**Directive**
Please revise the items from the line with "The image size is (1470, 485)." up to and including the line with "[x=1904, y=806]", replacing "First Name" with "Last Name" and leaving everything else unchanged.

**Records for this exercise**
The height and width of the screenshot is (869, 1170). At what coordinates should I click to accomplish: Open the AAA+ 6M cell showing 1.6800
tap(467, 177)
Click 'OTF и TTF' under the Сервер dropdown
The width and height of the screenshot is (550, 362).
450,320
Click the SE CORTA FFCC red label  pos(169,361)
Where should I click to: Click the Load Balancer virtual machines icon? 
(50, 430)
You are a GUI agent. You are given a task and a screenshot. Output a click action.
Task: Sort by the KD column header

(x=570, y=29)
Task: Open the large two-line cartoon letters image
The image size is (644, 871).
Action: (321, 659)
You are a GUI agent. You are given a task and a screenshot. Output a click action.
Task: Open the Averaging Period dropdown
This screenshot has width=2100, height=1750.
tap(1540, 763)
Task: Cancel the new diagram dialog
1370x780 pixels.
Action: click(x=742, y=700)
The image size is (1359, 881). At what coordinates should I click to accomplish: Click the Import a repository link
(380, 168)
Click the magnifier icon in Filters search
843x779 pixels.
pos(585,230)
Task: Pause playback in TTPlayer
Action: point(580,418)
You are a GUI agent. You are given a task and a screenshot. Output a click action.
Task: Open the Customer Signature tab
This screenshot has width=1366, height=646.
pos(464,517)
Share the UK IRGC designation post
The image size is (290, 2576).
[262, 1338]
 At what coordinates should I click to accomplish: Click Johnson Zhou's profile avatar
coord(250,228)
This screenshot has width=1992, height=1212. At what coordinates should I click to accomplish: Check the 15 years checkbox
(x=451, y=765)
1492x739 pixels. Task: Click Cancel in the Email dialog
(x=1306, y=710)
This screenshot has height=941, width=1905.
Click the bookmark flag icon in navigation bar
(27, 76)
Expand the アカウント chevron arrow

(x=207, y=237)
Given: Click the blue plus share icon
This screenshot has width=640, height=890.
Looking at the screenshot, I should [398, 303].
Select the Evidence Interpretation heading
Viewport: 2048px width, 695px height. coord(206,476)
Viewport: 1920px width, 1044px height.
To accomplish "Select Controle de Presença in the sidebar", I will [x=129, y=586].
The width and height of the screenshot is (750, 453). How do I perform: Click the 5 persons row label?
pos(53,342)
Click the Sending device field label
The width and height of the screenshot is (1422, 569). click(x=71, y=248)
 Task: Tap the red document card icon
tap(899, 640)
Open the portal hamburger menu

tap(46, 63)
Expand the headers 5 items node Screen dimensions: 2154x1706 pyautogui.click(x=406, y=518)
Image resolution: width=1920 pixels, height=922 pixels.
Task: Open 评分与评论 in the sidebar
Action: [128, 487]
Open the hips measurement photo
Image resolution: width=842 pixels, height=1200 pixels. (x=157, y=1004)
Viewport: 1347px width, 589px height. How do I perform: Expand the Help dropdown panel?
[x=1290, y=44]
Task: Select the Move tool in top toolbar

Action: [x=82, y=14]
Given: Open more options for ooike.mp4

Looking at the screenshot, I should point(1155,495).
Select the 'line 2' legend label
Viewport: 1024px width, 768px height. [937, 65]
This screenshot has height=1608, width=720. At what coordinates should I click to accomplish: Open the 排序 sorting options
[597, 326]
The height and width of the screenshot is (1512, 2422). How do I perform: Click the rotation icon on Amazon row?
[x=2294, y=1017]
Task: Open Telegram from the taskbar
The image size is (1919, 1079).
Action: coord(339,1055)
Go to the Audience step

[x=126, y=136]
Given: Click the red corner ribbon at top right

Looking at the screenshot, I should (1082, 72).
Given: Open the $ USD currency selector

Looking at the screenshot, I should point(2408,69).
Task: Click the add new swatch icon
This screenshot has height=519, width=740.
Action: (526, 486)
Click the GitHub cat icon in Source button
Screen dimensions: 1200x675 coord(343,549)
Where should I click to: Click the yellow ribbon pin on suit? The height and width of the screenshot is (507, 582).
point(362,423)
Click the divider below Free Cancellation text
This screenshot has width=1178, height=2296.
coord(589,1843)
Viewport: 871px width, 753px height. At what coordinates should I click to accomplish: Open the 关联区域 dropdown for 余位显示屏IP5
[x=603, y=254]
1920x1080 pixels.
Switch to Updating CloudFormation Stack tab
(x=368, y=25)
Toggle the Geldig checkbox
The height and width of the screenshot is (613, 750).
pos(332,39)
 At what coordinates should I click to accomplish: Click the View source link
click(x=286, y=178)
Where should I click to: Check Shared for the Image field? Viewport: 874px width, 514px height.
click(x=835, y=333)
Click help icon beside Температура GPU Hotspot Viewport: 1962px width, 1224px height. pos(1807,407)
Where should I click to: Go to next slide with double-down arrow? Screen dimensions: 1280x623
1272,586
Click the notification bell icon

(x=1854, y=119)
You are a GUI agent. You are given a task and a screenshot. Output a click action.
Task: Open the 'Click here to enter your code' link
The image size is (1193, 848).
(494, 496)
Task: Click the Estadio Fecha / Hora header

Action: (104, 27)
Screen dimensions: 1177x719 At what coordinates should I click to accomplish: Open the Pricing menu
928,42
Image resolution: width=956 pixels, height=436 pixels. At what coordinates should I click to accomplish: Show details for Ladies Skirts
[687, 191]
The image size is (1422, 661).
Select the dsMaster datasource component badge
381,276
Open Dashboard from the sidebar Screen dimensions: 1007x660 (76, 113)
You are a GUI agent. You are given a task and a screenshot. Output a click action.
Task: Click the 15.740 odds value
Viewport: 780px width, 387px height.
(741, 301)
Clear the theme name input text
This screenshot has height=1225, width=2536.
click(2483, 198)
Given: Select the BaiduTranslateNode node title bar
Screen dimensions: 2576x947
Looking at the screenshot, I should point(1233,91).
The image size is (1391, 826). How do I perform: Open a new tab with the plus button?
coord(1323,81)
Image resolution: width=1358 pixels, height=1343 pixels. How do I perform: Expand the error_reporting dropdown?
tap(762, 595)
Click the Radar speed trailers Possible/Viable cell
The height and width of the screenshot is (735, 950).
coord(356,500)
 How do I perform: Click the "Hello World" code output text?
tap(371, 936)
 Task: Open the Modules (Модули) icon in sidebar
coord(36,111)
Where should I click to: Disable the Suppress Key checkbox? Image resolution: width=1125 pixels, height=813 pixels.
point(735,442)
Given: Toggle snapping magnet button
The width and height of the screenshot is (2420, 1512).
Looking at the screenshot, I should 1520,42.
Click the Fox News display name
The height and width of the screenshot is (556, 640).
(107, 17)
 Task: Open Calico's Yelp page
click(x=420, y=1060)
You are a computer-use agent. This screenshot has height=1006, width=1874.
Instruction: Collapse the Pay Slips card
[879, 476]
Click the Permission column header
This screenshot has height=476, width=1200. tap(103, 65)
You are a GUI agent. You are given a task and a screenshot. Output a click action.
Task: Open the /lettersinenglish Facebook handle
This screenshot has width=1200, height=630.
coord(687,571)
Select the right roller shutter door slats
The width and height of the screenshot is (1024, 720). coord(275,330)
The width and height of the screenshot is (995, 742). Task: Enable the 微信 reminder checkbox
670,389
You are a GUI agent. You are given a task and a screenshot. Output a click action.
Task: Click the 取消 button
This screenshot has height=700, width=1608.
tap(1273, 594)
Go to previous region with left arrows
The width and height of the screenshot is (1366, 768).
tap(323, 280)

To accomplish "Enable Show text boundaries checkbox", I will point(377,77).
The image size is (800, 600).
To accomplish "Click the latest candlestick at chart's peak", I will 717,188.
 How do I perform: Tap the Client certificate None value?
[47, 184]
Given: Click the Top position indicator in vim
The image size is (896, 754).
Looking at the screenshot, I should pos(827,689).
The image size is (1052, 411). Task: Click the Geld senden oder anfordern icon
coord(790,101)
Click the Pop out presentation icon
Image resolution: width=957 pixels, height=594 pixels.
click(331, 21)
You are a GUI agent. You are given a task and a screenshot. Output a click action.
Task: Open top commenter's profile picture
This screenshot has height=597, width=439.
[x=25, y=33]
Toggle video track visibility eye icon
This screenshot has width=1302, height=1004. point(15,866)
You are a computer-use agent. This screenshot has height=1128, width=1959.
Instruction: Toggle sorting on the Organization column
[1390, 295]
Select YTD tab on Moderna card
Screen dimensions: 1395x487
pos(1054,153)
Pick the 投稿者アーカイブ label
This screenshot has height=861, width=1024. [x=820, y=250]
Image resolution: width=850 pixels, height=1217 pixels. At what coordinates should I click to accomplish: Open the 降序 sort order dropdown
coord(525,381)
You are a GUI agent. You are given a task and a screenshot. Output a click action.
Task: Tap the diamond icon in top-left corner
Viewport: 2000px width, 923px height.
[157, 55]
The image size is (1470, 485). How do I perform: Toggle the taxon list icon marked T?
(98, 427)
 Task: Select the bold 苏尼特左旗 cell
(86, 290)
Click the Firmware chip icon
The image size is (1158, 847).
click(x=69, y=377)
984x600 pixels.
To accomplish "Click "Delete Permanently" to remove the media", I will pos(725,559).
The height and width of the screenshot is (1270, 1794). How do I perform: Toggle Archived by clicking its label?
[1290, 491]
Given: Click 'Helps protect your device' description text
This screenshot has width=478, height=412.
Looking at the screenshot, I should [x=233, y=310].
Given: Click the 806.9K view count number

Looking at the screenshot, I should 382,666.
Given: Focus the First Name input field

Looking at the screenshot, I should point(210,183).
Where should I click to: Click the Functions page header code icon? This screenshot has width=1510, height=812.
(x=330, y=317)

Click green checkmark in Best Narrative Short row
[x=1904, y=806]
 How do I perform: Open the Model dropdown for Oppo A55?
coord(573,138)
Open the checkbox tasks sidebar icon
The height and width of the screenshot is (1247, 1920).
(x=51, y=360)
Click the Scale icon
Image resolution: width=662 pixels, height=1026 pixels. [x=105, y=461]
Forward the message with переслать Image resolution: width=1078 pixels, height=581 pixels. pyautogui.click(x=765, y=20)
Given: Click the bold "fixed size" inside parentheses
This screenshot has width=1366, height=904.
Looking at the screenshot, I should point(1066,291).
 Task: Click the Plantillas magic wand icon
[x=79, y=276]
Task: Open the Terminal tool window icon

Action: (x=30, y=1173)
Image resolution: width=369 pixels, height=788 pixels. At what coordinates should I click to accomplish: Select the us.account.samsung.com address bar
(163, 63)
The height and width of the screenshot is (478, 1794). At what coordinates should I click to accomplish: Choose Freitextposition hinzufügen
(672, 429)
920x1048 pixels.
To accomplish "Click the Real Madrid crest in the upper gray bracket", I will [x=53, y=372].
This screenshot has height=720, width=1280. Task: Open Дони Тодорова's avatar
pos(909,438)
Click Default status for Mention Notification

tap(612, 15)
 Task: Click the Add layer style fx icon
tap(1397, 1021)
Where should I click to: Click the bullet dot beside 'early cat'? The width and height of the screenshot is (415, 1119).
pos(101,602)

**Answer for this exercise**
The image size is (1470, 485). How do I perform: Toggle the taxon list icon marked T?
(98, 427)
 Task: Select the bold 苏尼特左旗 cell
(86, 290)
Click the Firmware chip icon
The image size is (1158, 847).
click(x=69, y=377)
984x600 pixels.
To accomplish "Click "Delete Permanently" to remove the media", I will pos(725,559).
The height and width of the screenshot is (1270, 1794). How do I perform: Toggle Archived by clicking its label?
[1290, 491]
Given: Click 'Helps protect your device' description text
This screenshot has width=478, height=412.
Looking at the screenshot, I should [x=233, y=310].
Given: Click the 806.9K view count number

Looking at the screenshot, I should 382,666.
Given: Focus the Last Name input field

Looking at the screenshot, I should point(210,183).
Where should I click to: Click the Functions page header code icon? This screenshot has width=1510, height=812.
(x=330, y=317)

Click green checkmark in Best Narrative Short row
[x=1904, y=806]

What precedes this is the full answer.